* _DATA FOR THE TASK_:
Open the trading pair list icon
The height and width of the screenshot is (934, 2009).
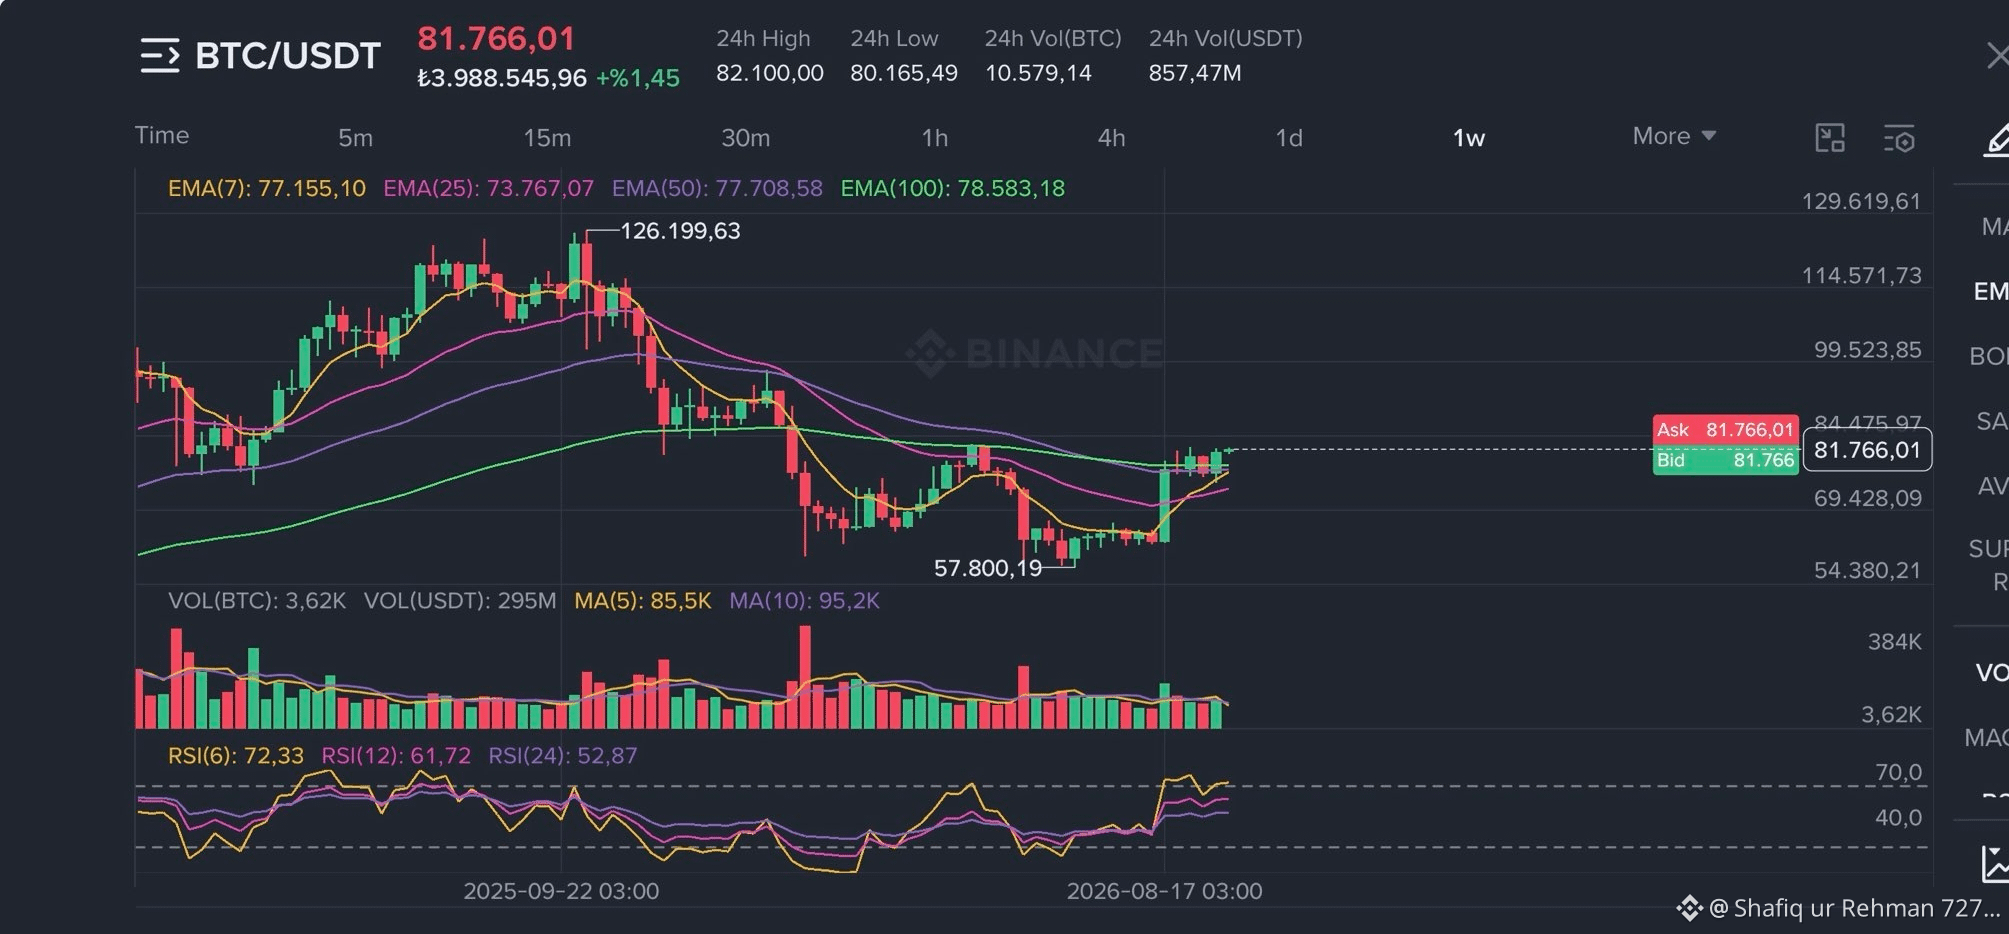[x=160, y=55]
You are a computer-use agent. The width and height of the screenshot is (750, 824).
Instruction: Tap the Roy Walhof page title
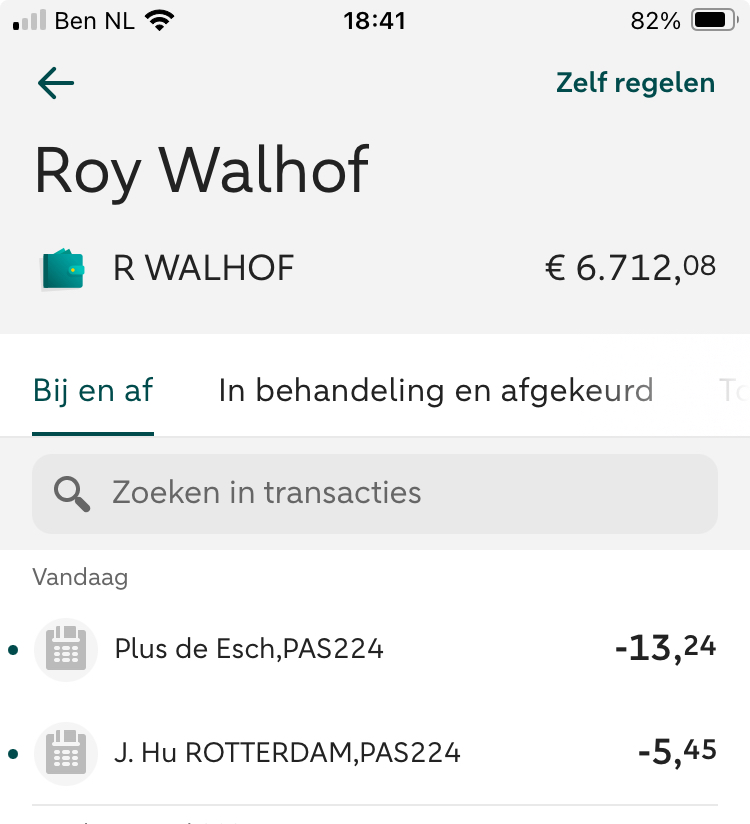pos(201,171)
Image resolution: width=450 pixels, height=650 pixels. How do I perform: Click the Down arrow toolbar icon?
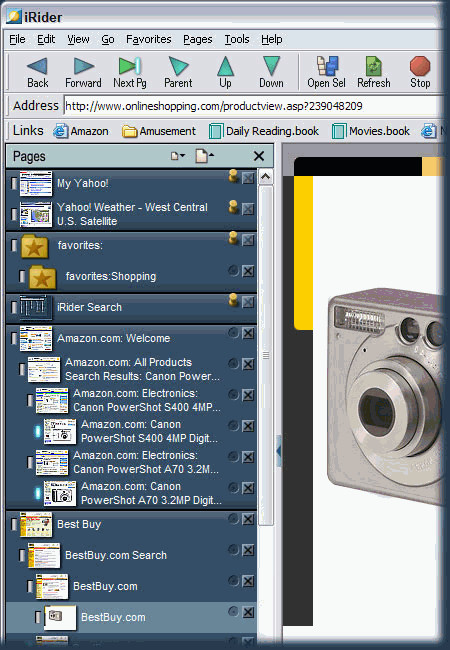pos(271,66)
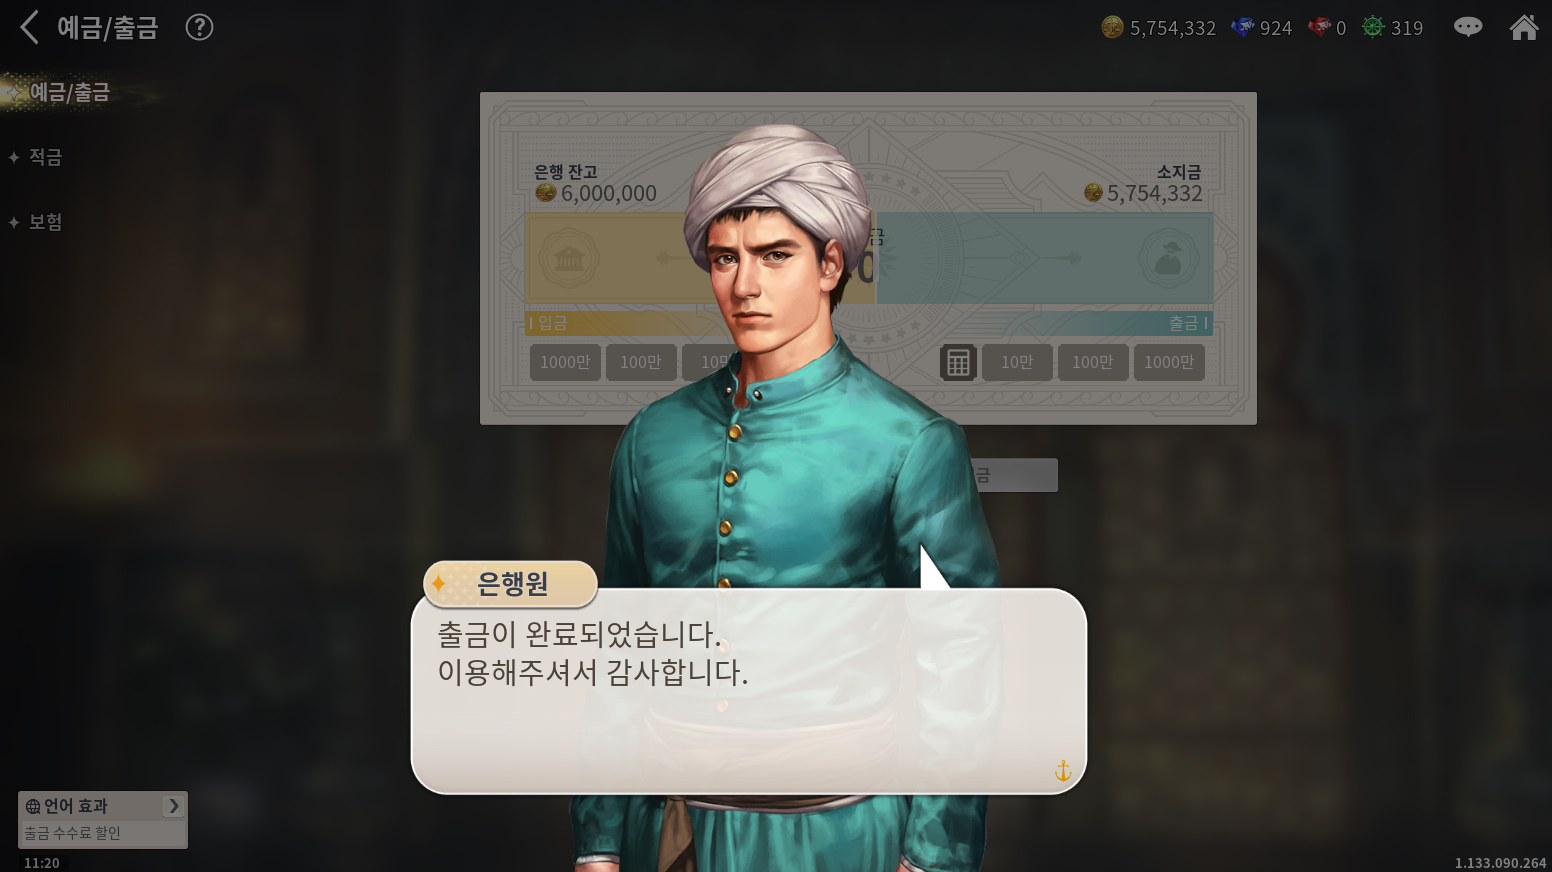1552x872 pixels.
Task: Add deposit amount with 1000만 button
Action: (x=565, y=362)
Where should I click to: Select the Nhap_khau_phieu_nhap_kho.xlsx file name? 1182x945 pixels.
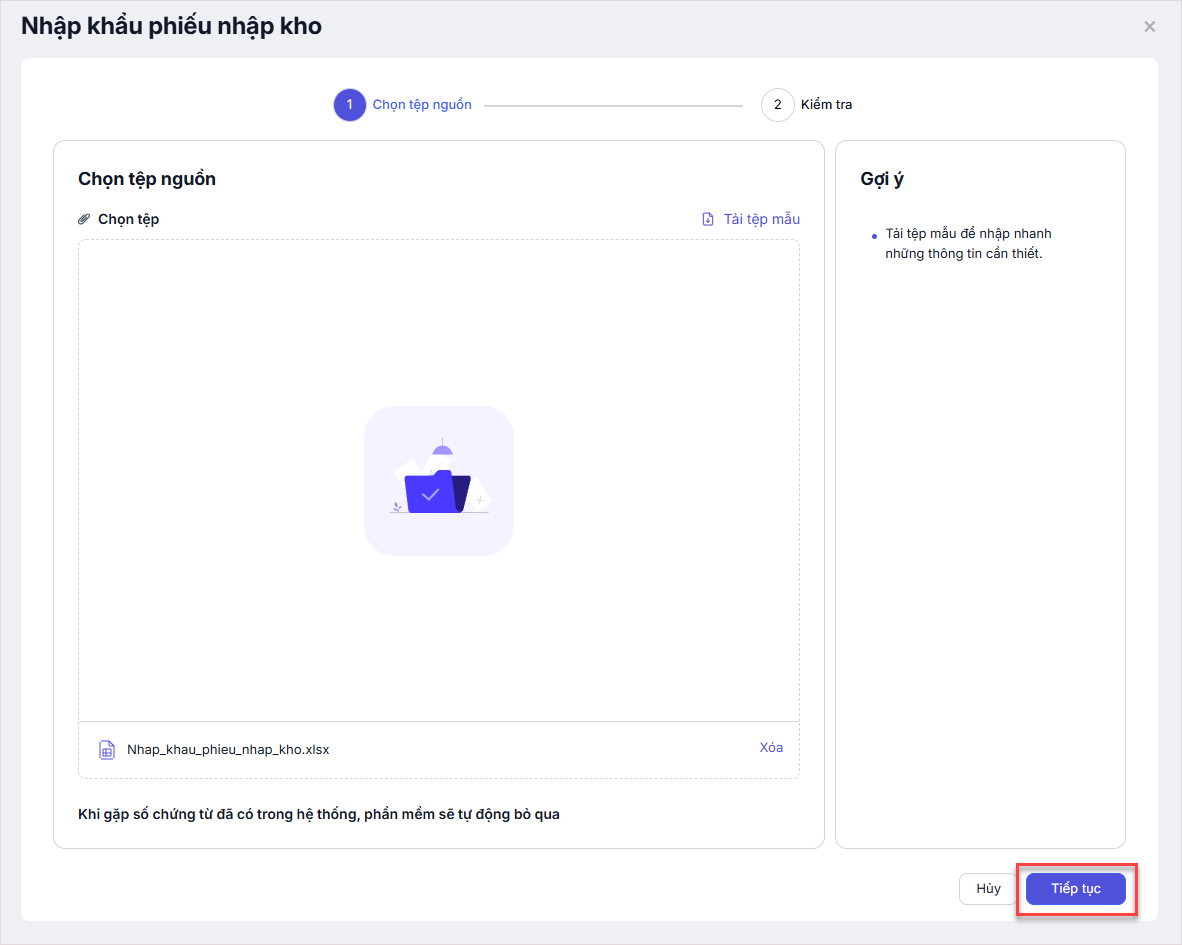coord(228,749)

* _EXERCISE AIM_: Where an entry includes an image, leave that image out; otherwise, reproduce everything exactly.

* _OUTPUT FOR THIS EXERCISE_:
Open the trading pair list icon
The height and width of the screenshot is (934, 2009).
[x=160, y=55]
You are a computer-use agent. The width and height of the screenshot is (750, 824).
Instruction: Tap the Roy Walhof page title
pos(201,171)
Image resolution: width=450 pixels, height=650 pixels. How do I perform: Click the Down arrow toolbar icon?
pos(271,66)
1552x872 pixels.
Task: Add deposit amount with 1000만 button
Action: (x=565, y=362)
Where should I click to: Select the Nhap_khau_phieu_nhap_kho.xlsx file name? 1182x945 pixels.
coord(228,749)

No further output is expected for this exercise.